* What is being asked *
What is needed is the run of lines from the one with "Screen dimensions: 1140x628" through the close of the data, set down exactly.

Collected data entries:
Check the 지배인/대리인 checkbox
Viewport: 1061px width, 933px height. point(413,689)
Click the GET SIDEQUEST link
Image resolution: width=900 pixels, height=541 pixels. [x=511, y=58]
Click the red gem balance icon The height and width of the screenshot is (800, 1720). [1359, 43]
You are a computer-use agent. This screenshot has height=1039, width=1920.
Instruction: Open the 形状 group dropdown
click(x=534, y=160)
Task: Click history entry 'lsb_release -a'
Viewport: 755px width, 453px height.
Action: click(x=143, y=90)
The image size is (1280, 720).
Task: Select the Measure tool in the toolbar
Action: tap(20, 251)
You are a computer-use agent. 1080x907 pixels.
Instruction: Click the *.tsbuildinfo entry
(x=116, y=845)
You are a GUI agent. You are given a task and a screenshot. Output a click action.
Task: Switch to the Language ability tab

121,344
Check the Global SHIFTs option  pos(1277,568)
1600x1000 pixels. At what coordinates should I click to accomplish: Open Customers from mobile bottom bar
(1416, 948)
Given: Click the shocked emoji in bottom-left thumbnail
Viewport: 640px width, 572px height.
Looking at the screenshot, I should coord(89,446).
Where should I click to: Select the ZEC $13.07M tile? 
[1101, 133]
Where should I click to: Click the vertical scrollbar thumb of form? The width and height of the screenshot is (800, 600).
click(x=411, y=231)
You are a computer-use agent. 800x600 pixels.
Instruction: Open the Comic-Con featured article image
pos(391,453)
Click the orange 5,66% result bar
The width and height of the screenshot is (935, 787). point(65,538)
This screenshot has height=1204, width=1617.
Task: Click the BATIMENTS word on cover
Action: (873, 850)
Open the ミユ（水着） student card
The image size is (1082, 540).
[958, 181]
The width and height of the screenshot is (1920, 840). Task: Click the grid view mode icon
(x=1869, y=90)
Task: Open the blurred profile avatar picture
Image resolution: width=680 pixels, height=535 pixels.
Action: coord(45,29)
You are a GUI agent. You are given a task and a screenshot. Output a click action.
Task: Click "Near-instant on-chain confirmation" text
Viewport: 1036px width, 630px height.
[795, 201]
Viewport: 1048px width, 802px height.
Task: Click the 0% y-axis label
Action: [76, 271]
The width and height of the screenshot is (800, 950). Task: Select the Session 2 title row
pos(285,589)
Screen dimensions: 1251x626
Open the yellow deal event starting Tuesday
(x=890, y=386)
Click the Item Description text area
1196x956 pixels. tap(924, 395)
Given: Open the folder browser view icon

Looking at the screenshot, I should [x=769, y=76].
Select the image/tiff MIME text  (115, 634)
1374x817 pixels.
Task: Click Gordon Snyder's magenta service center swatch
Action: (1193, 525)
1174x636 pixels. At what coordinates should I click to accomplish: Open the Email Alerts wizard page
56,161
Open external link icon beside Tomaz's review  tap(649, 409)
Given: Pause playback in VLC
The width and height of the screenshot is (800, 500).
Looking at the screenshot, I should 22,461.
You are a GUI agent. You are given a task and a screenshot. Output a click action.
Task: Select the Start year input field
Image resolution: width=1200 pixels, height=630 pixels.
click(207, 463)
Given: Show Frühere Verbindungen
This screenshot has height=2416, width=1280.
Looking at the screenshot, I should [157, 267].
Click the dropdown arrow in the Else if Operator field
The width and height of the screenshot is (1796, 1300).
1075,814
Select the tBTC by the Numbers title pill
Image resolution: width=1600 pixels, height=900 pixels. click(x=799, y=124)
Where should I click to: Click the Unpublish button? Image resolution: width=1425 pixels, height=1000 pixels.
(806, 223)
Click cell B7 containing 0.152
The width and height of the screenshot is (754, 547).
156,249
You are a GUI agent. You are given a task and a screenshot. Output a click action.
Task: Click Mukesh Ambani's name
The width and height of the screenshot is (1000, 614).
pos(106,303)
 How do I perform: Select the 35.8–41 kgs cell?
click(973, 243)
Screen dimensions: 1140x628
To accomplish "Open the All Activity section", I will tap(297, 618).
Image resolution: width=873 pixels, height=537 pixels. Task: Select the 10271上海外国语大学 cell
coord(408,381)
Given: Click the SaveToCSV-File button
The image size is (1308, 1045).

* Output below *
Screen dimensions: 1140x628
To accomplish "Open the All Activity section", I will tap(297, 618).
Image resolution: width=873 pixels, height=537 pixels. Task: Select the 10271上海外国语大学 cell
coord(408,381)
Given: Click the SaveToCSV-File button
The image size is (1308, 1045).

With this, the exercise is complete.